親は子どもに働く姿を見せるべき

奥田健次(おくだ・けんじ)
臨床心理士/専門行動療法士/行動コーチングアカデミー代表。常識にとらわれない独自の指導プログラムにより、さまざまな子どもの問題行動を改善させる行動分析学者。数万件以上の難問題を解決してきた手腕から「子育てブラック・ジャック」と呼ばれ、日本各地のみならず世界各国から指導依頼を受ける国際的セラピスト。『NNNドキュメント』『スッキリ!!』では、「今、最も注目されている教育者」として紹介。『あさイチ』他にも出演。著書に、『世界に1つだけの子育ての教科書』『拝啓、アスペルガー先生【マンガ版】』『叱りゼロで「自分からやる子」に育てる本』『メリットの法則』など。

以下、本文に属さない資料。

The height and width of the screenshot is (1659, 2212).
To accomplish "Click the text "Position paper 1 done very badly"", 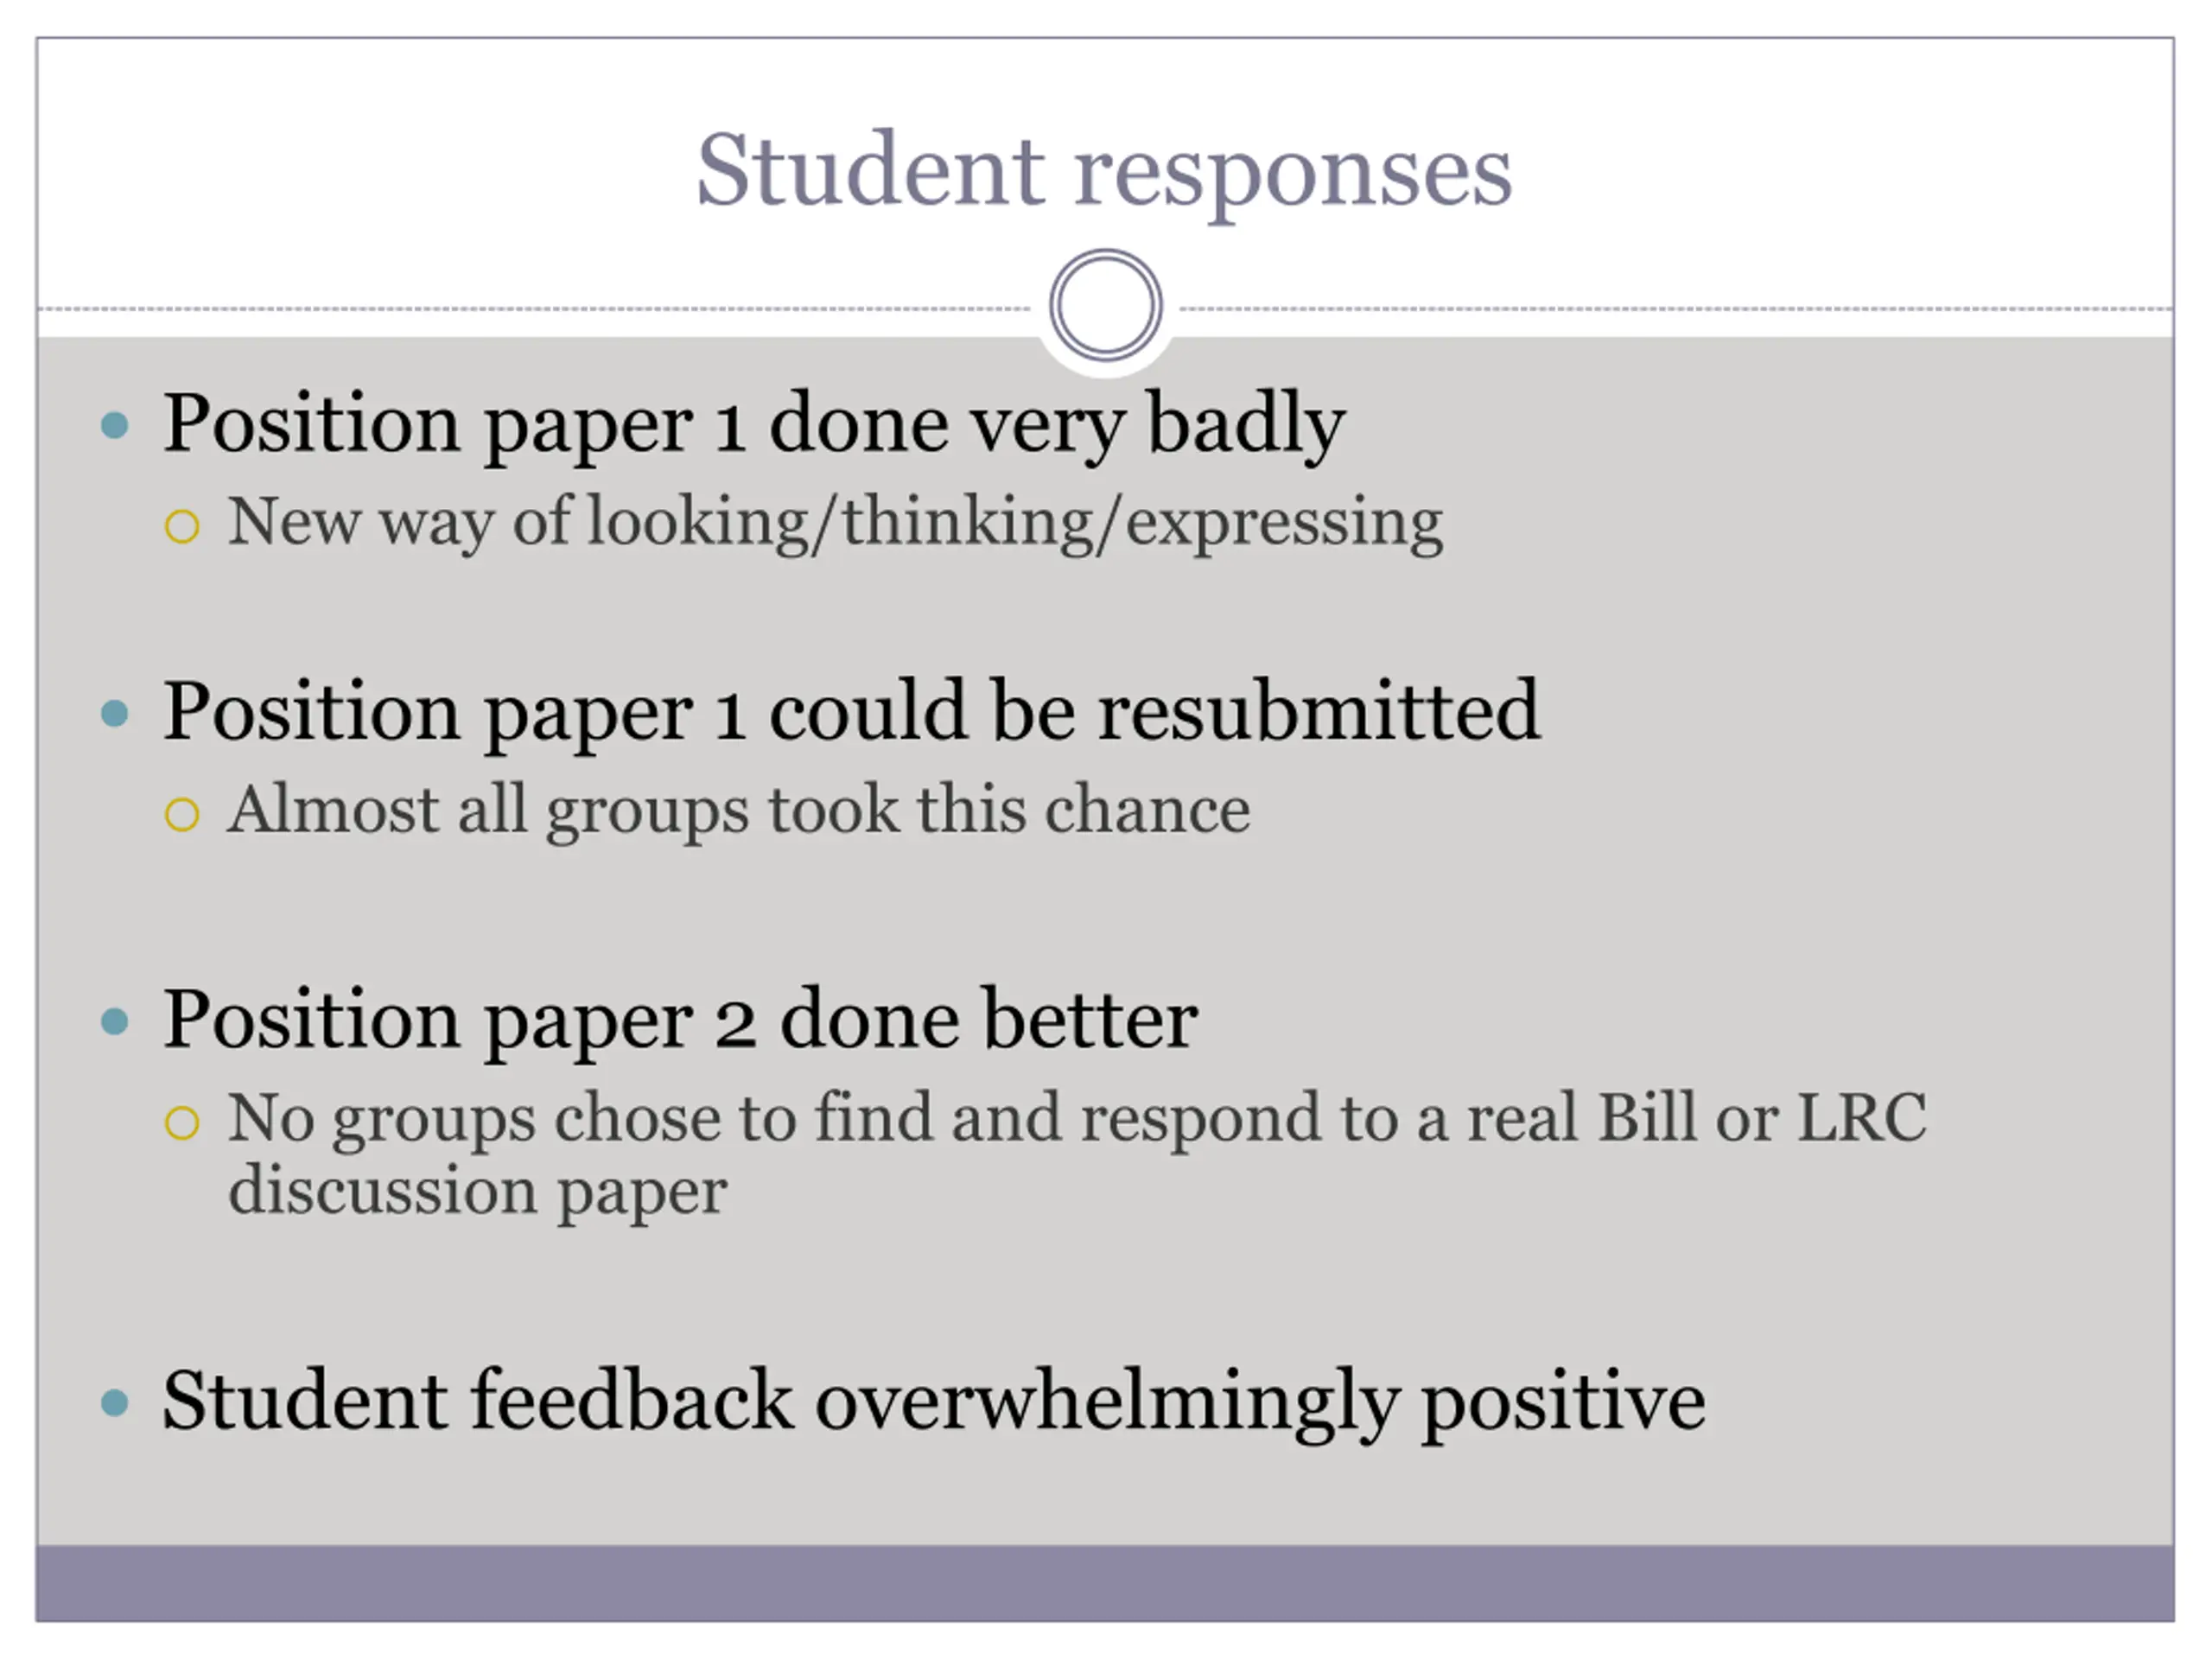I will 753,424.
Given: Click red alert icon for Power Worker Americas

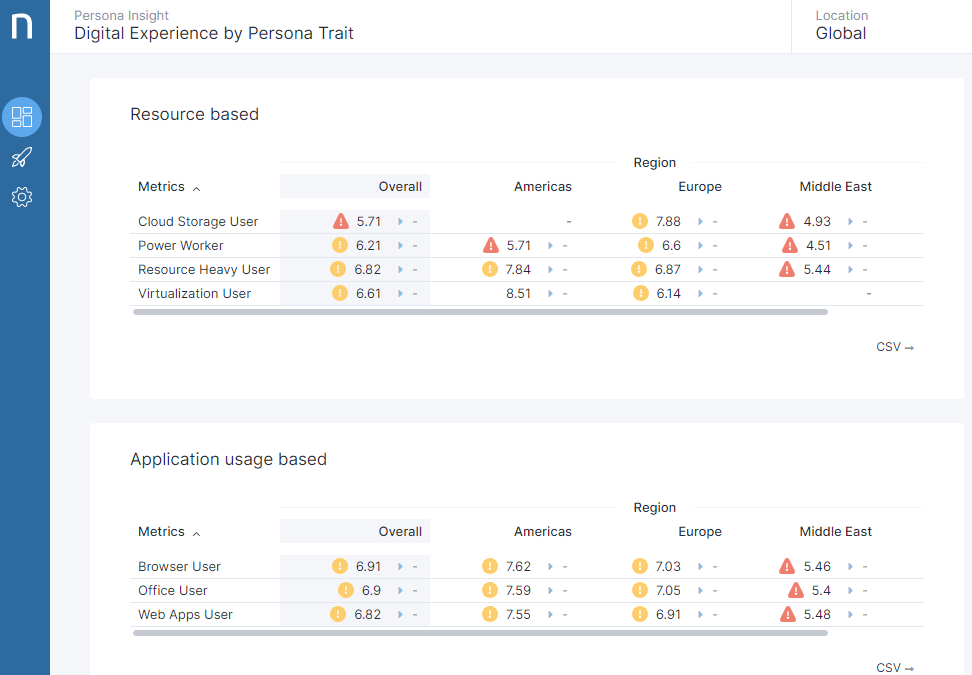Looking at the screenshot, I should (491, 246).
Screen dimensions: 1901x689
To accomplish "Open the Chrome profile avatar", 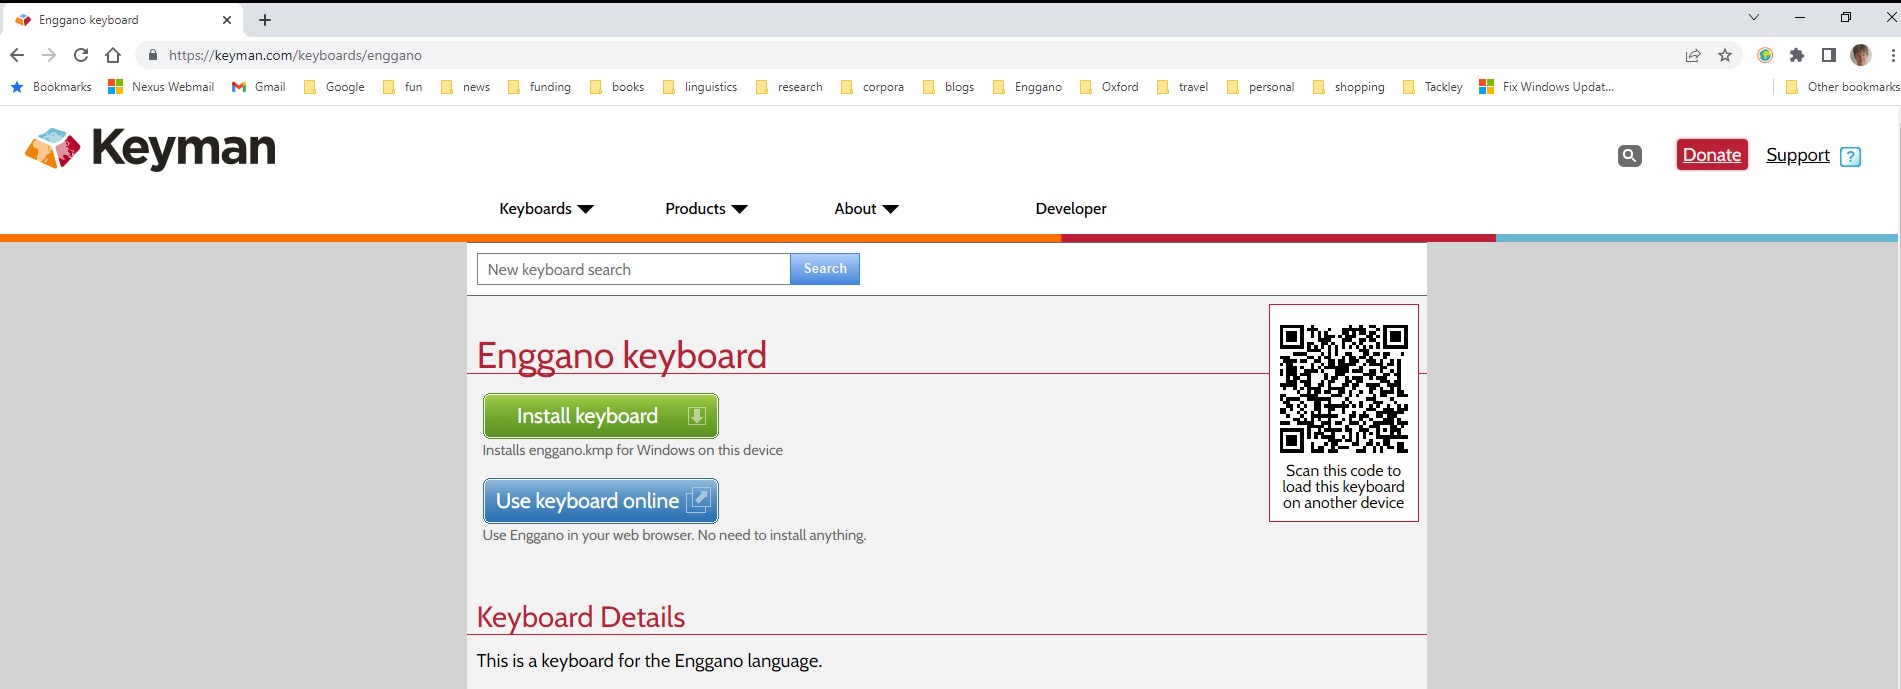I will (1860, 56).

奥田 子どもの頃、お父さんに遊んでもらったことはあります?

石坂 父は遊園地に行ったりするのは大嫌い。並ぶのが面倒くさいという人。だから、現場に連れて行かれてユンボ(一般には油圧ショベル、パワーショベル、バックホー等と呼ばれる建設機械の呼称)を乗り回したり、ユンボのバケットに小学生だった私たち3きょうだいを入れて、ぐるぐる回したり。

奥田 現場が“石坂遊園地”(笑)。

石坂 野山にも連れていかれました。野猿のように走り回って山菜をつんで、うちに帰って天ぷらにしたり(笑)。

奥田 その当時は職人の人たちと一緒の飯場生活?

石坂 小学2年の頃、自宅に職人さんたちが住み込むようになり、飯場生活が始まりました。その頃の写真を見ると、私は強面のお兄さんたちと一緒に写っています。あぐらをかくお兄さんの膝にちょこんと乗っていたり、肩車をされていたり。

奥田 子どもに親の仕事の現場を見せるのはすごく大事。職人さんたちにかわいがられながらいろんなことを学んでいく。まわりから見たら、ちょっとコワいお兄さんたちだけど(笑)。

石坂 私にとっては当たり前の環境。だからコワいとか思わなかった。石坂産業で働いても、出入りの強面の業者さんとも普通に話せた。突っぱねるところは突っぱねた。廃棄物処理代金は、現金か売掛で払ってもらうのが普通ですが、当時は「現金でツケる」人もいたんです。
 それも当たり前のように「今日は“現ツケ”ね」と言うので、「“現ツケ”って何よ? うちは飲み屋じゃないんだよ」とこの制度を廃止しました。「おまえ、生意気だ!」とか「なんだ!小娘!」とか、すごまれましたが(笑)。

奥田 ダイオキシン騒動後に廃棄物の焼却を止めて、廃棄物の委託先を探しましたよね。全国の産廃業者の社長と直談判するわけだけど、そのときに子どものころからの経験が活きたのでは?

石坂 そうだと思います。父が自分の仕事の現場を見せてくれたことや飯場生活によって知らず知らずのうちに学んだことは大きいんです。